Insgesamt standen 115.000 Euro an Fördermitteln zur Durchführung der Studie zur Verfügung. Davon stammten 80.000 Euro aus den Forschungsmitteln des Saarlandes, die restlichen 35.000 Euro wurden durch die Bundesstiftung Magnus Hirschfeld in Berlin beigetragen.

Die mit der Aufarbeitung beauftragten beiden Wissenschaftlerinnen und Wissenschaftler, Frau Dr. Kirsten Plötz und Herr Dr. Frédéric Stroh, haben in einem Vortrag am 28.01.2024 im Landtag ihre Forschungsergebnisse vorgestellt.

Eine Veröffentlichung der Forschungsergebnisse in Form einer Publikation ist für das Jahr 2024 geplant.

Regenbogenbank in der Obertorstraße als Begegnungsort und Zeichen gegen Diskriminierung

Regenbogenbank in der Obertorstraße - Bernd Luther

Regenbogenbank in der Obertorstraße - Bernd Luther

Regenbogenbank in der Obertorstraße - Bernd Luther

Die bunte Rundbank dient als Begegnungsort und symbolisiert die Akzeptanz verschiedener Lebensstile. Saarbrückens Oberbürgermeister Uwe Conradt: „Liebe ist bunt. Und so ist auch unsere Regenbogenbank. Saarbrücken ist eine vielfältige und weltoffene Stadt mit einer gleichberechtigten Gesellschaft für Menschen unterschiedlicher Nationalitäten, Religionen und sexuellen Orientierungen.

Diese Botschaft wird mit der Regenbogenbank im Herzen der Stadt nach außen getragen. Die Landeshauptstadt setzt damit auch ein starkes Zeichen für Toleranz und Vielfalt sowie gegen die Diskriminierung von Personen mit den unterschiedlichsten sexuellen Orientierungen und Geschlechtsidentitäten.“

„Die Regenbogenbank erinnert daran, dass jeder Mensch einzigartig ist und dass Individualität eine Bereicherung darstellt, die Freude bereitet“, so Dr. Sabine Dengel, Dezernentin für Bildung, Kultur und Jugend.

Die Idee für die kreative Bank stammte vom Lesben- und Schwulenverband in Deutschland (LSVD) Landesverband Saar e.V. Die Regenbogenfarben sind ein wichtiger Bestandteil der Bewegung. Der Standort in der Obertorstraße, nahe den ehemaligen Szenelokalen und als Abschlusspunkt des Christopher Street Day (CSD), ist für den LSVD von besonderer Bedeutung.

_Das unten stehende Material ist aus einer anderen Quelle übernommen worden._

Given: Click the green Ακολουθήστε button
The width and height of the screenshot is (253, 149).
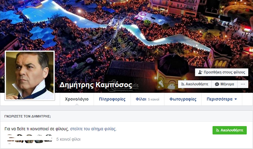Looking at the screenshot, I should point(230,130).
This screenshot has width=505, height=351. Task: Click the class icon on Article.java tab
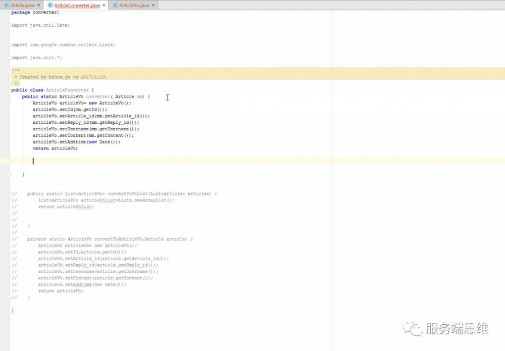click(x=7, y=4)
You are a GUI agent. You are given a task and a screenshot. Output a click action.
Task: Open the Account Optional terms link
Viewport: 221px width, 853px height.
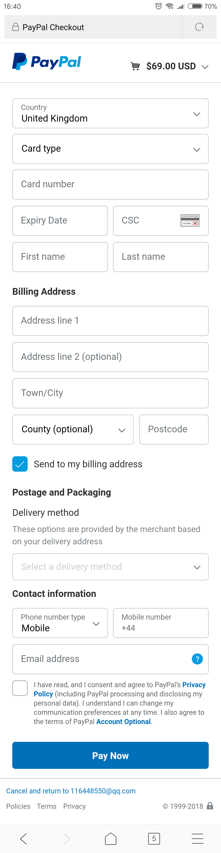coord(123,722)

Irene Portugall, Landesvorstand LSVD Saar: „Die Regenbogenbank soll auch ein Zeichen der Ermutigung zur Zivilcourage sein, gegen Unrecht und Diskriminierung aufzustehen und für eine offene Gesellschaft einzutreten, die die Menschenrechte bewahrt und umsetzt.“

Die Bank erstreckt sich leicht S-förmig, wobei ein Teil dem Verlauf der runden Baumscheibe folgt und ein weiterer Teil frei in die Platzfläche hineinragt. Von hier aus kann man die Obertorstraße und die angrenzende Mainzer Straße überblicken. Die Rundbank fügt sich in das vorhandene Ensemble der Brunnenanlage der Künstlerin Ute Lehnert aus den Jahren 1979-1980 ein.

Die Umsetzung der Regenbogenbank wurde in 2023 einstimmig vom Bezirksrat Mitte beschlossen und erfolgte durch das Dezernat für Bildung, Kultur und Jugend in Zusammenarbeit mit dem Kulturamt. Die Firma Runge GmbH & Co. KG - Fabrik für Holz-, Metall- und Edelstahlverarbeitung hat die Rundbank gefertigt. Die Planungen des Kulturamtes sind durch die Kunstkommission der Landeshauptstadt Saarbrücken begleitet worden.

Die Regenbogenbank ist zunächst ein eigenständiges Projekt, das jedoch in Zukunft mit einem weiteren, noch bevorstehenden Projekt in der Faßstraße, einem Gedenkort für die Opfer der Homosexuellenverfolgung, in Bezug gebracht werden soll. Dadurch wird in den kommenden Jahren ein Ensemble entstehen, das Personen mit den unterschiedlichsten sexuellen Orientierungen und Geschlechtsidentitäten in ihrem Stolz, ihrer Würde und ihrer Identität stärkt.